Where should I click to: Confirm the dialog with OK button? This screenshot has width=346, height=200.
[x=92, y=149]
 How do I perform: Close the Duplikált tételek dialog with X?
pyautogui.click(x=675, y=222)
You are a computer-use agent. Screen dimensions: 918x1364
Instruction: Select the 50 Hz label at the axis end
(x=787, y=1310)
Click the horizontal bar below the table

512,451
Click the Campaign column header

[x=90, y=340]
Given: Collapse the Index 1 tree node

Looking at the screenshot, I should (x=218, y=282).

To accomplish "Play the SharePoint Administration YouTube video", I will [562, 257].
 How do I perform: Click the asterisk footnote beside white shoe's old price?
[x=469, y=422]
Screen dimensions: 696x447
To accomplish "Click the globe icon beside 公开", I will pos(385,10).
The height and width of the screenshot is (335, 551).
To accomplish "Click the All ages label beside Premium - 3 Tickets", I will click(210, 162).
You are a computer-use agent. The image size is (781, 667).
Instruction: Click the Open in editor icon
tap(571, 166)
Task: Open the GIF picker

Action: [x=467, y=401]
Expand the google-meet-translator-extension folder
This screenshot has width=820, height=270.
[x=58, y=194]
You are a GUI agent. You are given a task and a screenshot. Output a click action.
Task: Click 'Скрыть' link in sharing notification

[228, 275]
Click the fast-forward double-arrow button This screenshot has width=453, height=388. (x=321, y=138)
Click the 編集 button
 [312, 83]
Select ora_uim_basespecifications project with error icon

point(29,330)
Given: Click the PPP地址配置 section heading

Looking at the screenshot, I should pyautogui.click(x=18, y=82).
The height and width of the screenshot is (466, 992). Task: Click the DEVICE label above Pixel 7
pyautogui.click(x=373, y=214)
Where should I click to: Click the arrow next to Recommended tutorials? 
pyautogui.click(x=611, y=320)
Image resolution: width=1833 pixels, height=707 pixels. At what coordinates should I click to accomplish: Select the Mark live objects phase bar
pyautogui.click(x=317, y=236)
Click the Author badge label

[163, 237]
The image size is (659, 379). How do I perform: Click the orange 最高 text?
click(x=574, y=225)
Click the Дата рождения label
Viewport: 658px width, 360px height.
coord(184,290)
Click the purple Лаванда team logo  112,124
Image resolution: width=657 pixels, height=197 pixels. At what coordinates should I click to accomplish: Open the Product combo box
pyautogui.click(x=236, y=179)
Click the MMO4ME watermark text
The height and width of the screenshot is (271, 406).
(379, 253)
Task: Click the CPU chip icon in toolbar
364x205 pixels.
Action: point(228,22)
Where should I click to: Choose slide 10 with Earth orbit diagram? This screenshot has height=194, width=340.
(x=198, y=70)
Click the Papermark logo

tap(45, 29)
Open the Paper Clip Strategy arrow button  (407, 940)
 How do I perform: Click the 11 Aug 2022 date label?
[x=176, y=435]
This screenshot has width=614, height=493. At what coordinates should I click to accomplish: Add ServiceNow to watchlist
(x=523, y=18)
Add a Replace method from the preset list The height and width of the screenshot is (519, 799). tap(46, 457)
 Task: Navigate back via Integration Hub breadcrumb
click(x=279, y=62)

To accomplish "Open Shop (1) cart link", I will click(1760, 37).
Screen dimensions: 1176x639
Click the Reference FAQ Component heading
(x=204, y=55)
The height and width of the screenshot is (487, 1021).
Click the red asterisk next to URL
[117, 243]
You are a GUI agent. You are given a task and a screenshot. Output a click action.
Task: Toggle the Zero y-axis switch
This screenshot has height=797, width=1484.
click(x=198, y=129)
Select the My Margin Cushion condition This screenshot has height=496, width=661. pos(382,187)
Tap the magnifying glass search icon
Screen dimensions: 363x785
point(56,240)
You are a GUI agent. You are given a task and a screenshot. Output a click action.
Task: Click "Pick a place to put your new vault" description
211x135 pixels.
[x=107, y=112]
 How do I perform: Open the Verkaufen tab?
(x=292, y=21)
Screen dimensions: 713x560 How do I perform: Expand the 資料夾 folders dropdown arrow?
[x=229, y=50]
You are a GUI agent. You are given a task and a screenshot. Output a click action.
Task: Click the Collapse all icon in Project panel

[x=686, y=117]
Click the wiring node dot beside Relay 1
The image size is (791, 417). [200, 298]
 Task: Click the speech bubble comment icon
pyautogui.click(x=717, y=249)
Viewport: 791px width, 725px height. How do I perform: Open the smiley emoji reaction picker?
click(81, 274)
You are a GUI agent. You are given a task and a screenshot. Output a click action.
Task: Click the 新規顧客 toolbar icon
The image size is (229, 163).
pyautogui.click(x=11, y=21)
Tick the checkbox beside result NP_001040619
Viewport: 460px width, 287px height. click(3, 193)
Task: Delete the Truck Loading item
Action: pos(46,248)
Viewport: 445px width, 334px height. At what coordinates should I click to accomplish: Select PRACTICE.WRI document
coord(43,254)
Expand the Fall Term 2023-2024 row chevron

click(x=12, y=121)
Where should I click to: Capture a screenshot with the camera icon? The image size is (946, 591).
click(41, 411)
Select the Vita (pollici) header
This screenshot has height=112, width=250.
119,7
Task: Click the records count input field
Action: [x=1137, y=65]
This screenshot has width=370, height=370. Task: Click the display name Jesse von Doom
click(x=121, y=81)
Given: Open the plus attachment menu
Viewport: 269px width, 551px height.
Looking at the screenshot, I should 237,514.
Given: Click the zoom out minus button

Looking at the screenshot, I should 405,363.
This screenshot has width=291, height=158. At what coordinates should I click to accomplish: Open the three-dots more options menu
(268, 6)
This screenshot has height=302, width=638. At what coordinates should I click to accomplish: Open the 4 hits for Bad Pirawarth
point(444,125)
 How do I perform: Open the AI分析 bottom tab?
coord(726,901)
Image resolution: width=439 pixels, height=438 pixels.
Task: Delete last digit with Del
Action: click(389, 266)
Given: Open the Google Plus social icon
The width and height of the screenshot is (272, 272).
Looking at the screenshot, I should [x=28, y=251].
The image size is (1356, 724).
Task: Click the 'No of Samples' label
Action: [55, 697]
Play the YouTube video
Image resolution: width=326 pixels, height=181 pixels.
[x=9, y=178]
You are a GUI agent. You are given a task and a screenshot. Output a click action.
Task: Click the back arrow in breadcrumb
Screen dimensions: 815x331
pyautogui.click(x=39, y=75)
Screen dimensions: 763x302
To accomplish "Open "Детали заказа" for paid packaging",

——————

ABOUT THIS TASK>
Among the records above, how many lines carry the string "toolbar"? Reply with the number alone.

SOLUTION TO THE EXERCISE>
2